BGG 059 Nil Kahvesiyle özdeşleşmişti Gar ...

Fevzi Günenç
551

ŞİİR


3

TAKİPÇİ

BGG 059 Nil Kahvesiyle özdeşleşmişti Garson Kâzım’ın adı (Benim Güzel Gazianteplilerim)

Okey oyununun 106 taşla; 51 oyununun 104, pişpiriğin 52 kağıtla oynandığını bilir Kâzım Ermiş. Ama bu oyunlardan hiç birini oynamayı bilmez.
Garson Kâzım dersem tanıyabilirsiniz onu ancak. Ermiş soyadı sizin hiçin hiçbir şey ifade etmez belki de. Çünkü hiç kimse Kazım Ermiş diye çağırmamıştır onu 75 yıllık kahvecilik yaşamı boyunca.
Evet, ömrünün 75 yılı kahvehanelerde geçmiştir Kazım’ın. Ne var ki bir günden bir güne fırsat bulup da iki el oyun oynayabilmiş bir kul değildir. Çünkü onun hayatı hep masalar arasında koşmacalarla geçmiştir.
Camlı Kahve’de başlar uzun yıllar boyunca mesleğine hizmet veren bu emekçinin garsonluk serüveni.
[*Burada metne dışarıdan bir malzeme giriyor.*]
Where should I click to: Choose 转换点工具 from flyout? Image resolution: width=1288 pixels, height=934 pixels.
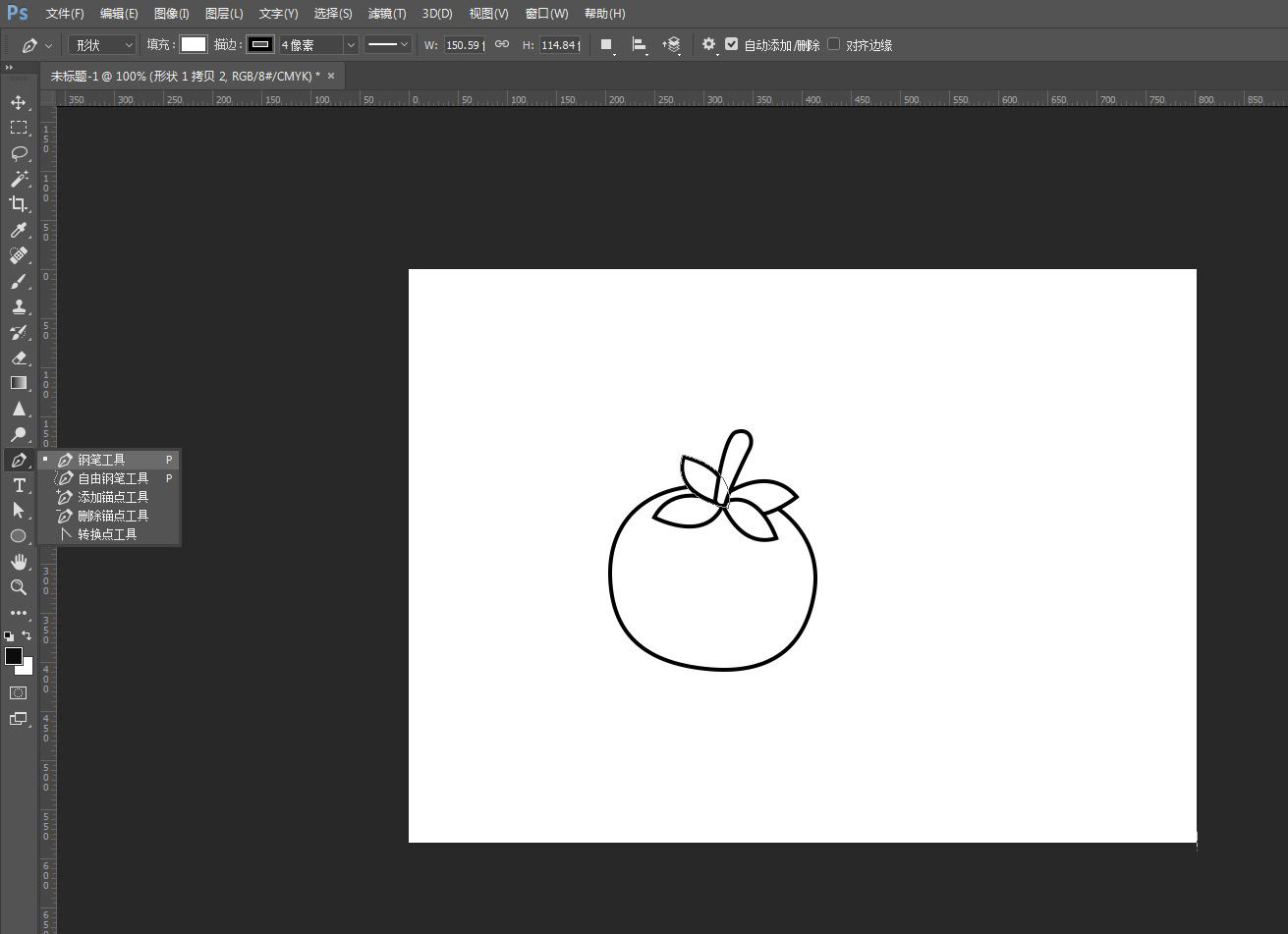click(x=108, y=534)
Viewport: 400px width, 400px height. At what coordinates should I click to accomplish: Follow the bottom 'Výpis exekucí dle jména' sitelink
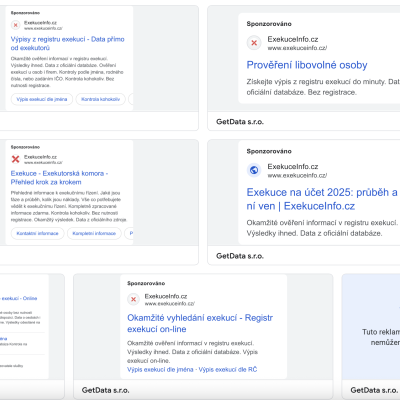[160, 369]

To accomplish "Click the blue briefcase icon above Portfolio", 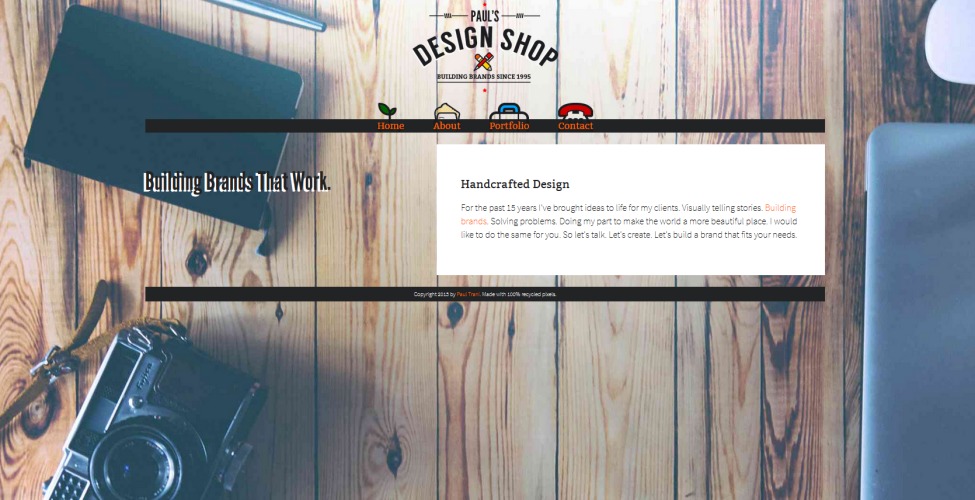I will 509,111.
Benim 12 yaşlarındayken koltuğumun arasına gazeteleri sıkıştırdığım dönemde o 10 yıllık garsondur artık.
Ben 2 yaşında bebeyken başlamıştır çalışmaya kahvelerde. Taptaze akciğerini sigara katranlarıyla doldurmak pahasına, ekmeğini çıkartmak için aslanın ağzına sokmuştur minik ellerini.
Korka korka girerdim her seferinde o küçük yaşımın yıllarında Camlıkahve’den içeriye. Ama Garson Kazım’ı görünce rahatlardım. Kendisi yirmili yıllarını yaşıyor olmalıydı o zamanlar. Öbürleri gibi azarlamazdı beni.
“Sen mi geldin Necip ağamın oğlu…” diyerek saçlarımı okşardı. “Ne yazıyor bakalım gazeteler? .. İyi havadisler var mı? ”
Sorardı ama yanıt beklemeden uzaklaşırdı yanımdan. Çünkü, çay isteyenler, kahve, tömbeki, oyun kağıdı isteyenler çağırıp dururlardı onu.
Camlı Kahveyi de yitirdi Gaziantepliler, Kırkayak kahvesi gibi. Değerli bir düştür biz eskiler için artık orası. Yeniler ise “Camlı Kahve”nin nasıl bir yer olduğunu düşleyemezler bile.
Suburcu Caddesinde, şimdiki Burç Sinemasının olduğu yerdeydi bu kahve. Genişliği tastamam şimdiki Sanayi Odasının İşhanı oylumundaydı. Bütün duvarları camdandı.
Sanki bana müşterileri de oldukça seçkinmiş gibi gelirdi buranın. Sanki resmi daire gibi bir yerdi Camlıkahve. Sanki ütülü pantolon, ütülü gömlekle gelmeyenleri, kravatsız olanları içeriye almazlarmış gibi gelirdi bana.
Bütün bu denetlemeleri yapanın da Garson Kâzım olduğunu düşünürdü o 12 yaşındaki gazete satıcısı çocuk.
O, Camlı Kahvede başlamıştı garsonluğa. Ama siz kendisini hatırlasanız hatırlasanız Eski Nil Kahvesi’nden hatırlarsınız. Tam 30 yıl çalıştı burada. Özdeşleşti adı Nil Kahvesi’yle.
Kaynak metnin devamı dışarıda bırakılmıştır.